SUPPLIED ENTRIES.

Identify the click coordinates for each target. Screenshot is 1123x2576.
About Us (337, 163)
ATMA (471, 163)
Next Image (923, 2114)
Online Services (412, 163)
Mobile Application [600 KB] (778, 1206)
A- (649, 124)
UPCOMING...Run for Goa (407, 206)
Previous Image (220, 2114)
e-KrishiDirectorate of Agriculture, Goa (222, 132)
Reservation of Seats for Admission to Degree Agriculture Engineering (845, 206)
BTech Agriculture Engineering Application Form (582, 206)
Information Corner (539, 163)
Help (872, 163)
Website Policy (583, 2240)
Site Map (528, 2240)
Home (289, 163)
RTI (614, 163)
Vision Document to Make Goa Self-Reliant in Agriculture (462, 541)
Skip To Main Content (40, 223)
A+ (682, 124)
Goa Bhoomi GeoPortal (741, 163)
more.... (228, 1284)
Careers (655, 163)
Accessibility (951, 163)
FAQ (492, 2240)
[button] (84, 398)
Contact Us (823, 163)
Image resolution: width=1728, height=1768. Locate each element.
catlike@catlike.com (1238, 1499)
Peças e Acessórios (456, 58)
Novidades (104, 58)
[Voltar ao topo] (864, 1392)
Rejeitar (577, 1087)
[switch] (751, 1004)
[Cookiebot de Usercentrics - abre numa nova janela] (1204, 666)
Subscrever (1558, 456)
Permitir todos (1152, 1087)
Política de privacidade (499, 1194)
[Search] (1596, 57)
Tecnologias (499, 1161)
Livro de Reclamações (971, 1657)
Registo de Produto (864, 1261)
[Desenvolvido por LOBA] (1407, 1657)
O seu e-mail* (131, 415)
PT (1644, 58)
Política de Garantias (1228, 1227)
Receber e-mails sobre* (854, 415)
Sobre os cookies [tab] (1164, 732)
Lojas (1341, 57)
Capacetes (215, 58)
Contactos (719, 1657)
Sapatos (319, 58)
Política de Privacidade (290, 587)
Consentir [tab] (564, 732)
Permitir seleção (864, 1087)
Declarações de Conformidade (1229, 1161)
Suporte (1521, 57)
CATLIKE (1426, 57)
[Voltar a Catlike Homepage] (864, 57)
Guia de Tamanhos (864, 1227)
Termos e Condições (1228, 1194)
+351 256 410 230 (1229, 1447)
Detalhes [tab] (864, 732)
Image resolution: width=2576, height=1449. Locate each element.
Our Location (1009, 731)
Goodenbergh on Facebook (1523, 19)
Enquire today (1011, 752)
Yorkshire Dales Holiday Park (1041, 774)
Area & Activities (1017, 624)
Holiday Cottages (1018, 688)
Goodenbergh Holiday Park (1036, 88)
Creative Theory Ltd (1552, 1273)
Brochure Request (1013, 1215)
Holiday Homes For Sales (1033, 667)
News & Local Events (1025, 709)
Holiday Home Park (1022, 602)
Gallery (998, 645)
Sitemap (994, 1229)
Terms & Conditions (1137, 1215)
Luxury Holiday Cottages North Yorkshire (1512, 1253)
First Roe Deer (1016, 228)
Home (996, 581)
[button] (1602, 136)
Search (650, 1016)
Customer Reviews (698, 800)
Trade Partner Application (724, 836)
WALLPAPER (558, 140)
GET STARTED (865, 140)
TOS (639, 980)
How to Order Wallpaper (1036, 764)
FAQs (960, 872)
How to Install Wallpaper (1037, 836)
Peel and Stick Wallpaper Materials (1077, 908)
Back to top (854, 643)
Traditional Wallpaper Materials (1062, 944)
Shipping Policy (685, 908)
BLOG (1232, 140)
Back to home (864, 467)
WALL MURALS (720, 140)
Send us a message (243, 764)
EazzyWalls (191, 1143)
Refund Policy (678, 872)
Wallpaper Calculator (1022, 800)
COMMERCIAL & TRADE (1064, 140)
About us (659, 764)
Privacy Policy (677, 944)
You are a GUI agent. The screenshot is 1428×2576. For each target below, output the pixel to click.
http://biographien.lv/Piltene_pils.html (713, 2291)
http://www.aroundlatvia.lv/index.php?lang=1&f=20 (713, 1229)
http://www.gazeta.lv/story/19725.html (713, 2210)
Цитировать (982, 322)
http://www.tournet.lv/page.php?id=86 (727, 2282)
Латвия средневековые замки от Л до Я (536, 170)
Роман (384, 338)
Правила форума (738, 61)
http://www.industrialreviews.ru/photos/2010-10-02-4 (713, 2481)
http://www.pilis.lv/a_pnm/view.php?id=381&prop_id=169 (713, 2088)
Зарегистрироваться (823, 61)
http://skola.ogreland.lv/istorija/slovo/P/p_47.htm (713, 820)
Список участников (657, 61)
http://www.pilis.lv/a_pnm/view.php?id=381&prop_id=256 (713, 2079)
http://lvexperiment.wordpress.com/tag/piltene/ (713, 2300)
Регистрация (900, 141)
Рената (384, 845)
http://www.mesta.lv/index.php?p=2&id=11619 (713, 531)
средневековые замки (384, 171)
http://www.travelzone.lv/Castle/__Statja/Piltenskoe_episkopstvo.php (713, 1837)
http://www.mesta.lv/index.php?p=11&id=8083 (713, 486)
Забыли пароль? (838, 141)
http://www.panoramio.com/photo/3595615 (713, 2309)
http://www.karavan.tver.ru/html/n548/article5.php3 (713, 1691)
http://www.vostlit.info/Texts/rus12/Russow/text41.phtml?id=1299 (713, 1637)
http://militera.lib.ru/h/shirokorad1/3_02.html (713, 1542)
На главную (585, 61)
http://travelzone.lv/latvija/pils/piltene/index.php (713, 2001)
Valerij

AIM OF THE EXERCISE.
Copy the data. Make sure every line matches exactly.

FINAL ANSWER.
Identify the click coordinates for each target. Screenshot is 1123x2576.
About Us (337, 163)
ATMA (471, 163)
Next Image (923, 2114)
Online Services (412, 163)
Mobile Application [600 KB] (778, 1206)
A- (649, 124)
UPCOMING...Run for Goa (407, 206)
Previous Image (220, 2114)
e-KrishiDirectorate of Agriculture, Goa (222, 132)
Reservation of Seats for Admission to Degree Agriculture Engineering (845, 206)
BTech Agriculture Engineering Application Form (582, 206)
Information Corner (539, 163)
Help (872, 163)
Website Policy (583, 2240)
Site Map (528, 2240)
Home (289, 163)
RTI (614, 163)
Vision Document to Make Goa Self-Reliant in Agriculture (462, 541)
Skip To Main Content (40, 223)
A+ (682, 124)
Goa Bhoomi GeoPortal (741, 163)
more.... (228, 1284)
Careers (655, 163)
Accessibility (951, 163)
FAQ (492, 2240)
[button] (84, 398)
Contact Us (823, 163)
Image resolution: width=1728, height=1768. Locate each element.
catlike@catlike.com (1238, 1499)
Peças e Acessórios (456, 58)
Novidades (104, 58)
[Voltar ao topo] (864, 1392)
Rejeitar (577, 1087)
[switch] (751, 1004)
[Cookiebot de Usercentrics - abre numa nova janela] (1204, 666)
Subscrever (1558, 456)
Permitir todos (1152, 1087)
Política de privacidade (499, 1194)
[Search] (1596, 57)
Tecnologias (499, 1161)
Livro de Reclamações (971, 1657)
Registo de Produto (864, 1261)
[Desenvolvido por LOBA] (1407, 1657)
O seu e-mail* (131, 415)
PT (1644, 58)
Política de Garantias (1228, 1227)
Receber e-mails sobre* (854, 415)
Sobre os cookies [tab] (1164, 732)
Lojas (1341, 57)
Capacetes (215, 58)
Contactos (719, 1657)
Sapatos (319, 58)
Política de Privacidade (290, 587)
Consentir [tab] (564, 732)
Permitir seleção (864, 1087)
Declarações de Conformidade (1229, 1161)
Suporte (1521, 57)
CATLIKE (1426, 57)
[Voltar a Catlike Homepage] (864, 57)
Guia de Tamanhos (864, 1227)
Termos e Condições (1228, 1194)
+351 256 410 230 (1229, 1447)
Detalhes [tab] (864, 732)
Image resolution: width=2576, height=1449. Locate each element.
Our Location (1009, 731)
Goodenbergh on Facebook (1523, 19)
Enquire today (1011, 752)
Yorkshire Dales Holiday Park (1041, 774)
Area & Activities (1017, 624)
Holiday Cottages (1018, 688)
Goodenbergh Holiday Park (1036, 88)
Creative Theory Ltd (1552, 1273)
Brochure Request (1013, 1215)
Holiday Homes For Sales (1033, 667)
News & Local Events (1025, 709)
Holiday Home Park (1022, 602)
Gallery (998, 645)
Sitemap (994, 1229)
Terms & Conditions (1137, 1215)
Luxury Holiday Cottages North Yorkshire (1512, 1253)
First Roe Deer (1016, 228)
Home (996, 581)
[button] (1602, 136)
Search (650, 1016)
Customer Reviews (698, 800)
Trade Partner Application (724, 836)
WALLPAPER (558, 140)
GET STARTED (865, 140)
TOS (639, 980)
How to Order Wallpaper (1036, 764)
FAQs (960, 872)
How to Install Wallpaper (1037, 836)
Peel and Stick Wallpaper Materials (1077, 908)
Back to top (854, 643)
Traditional Wallpaper Materials (1062, 944)
Shipping Policy (685, 908)
BLOG (1232, 140)
Back to home (864, 467)
WALL MURALS (720, 140)
Send us a message (243, 764)
EazzyWalls (191, 1143)
Refund Policy (678, 872)
Wallpaper Calculator (1022, 800)
COMMERCIAL & TRADE (1064, 140)
About us (659, 764)
Privacy Policy (677, 944)
You are a GUI agent. The screenshot is 1428×2576. For each target below, output the pixel to click.
http://biographien.lv/Piltene_pils.html (713, 2291)
http://www.aroundlatvia.lv/index.php?lang=1&f=20 (713, 1229)
http://www.gazeta.lv/story/19725.html (713, 2210)
Цитировать (982, 322)
http://www.tournet.lv/page.php?id=86 (727, 2282)
Латвия средневековые замки от Л до Я (536, 170)
Роман (384, 338)
Правила форума (738, 61)
http://www.industrialreviews.ru/photos/2010-10-02-4 (713, 2481)
http://www.pilis.lv/a_pnm/view.php?id=381&prop_id=169 (713, 2088)
Зарегистрироваться (823, 61)
http://skola.ogreland.lv/istorija/slovo/P/p_47.htm (713, 820)
Список участников (657, 61)
http://www.pilis.lv/a_pnm/view.php?id=381&prop_id=256 (713, 2079)
http://lvexperiment.wordpress.com/tag/piltene/ (713, 2300)
Регистрация (900, 141)
Рената (384, 845)
http://www.mesta.lv/index.php?p=2&id=11619 (713, 531)
средневековые замки (384, 171)
http://www.travelzone.lv/Castle/__Statja/Piltenskoe_episkopstvo.php (713, 1837)
http://www.mesta.lv/index.php?p=11&id=8083 (713, 486)
Забыли пароль? (838, 141)
http://www.panoramio.com/photo/3595615 (713, 2309)
http://www.karavan.tver.ru/html/n548/article5.php3 (713, 1691)
http://www.vostlit.info/Texts/rus12/Russow/text41.phtml?id=1299 (713, 1637)
http://militera.lib.ru/h/shirokorad1/3_02.html (713, 1542)
На главную (585, 61)
http://travelzone.lv/latvija/pils/piltene/index.php (713, 2001)
Valerij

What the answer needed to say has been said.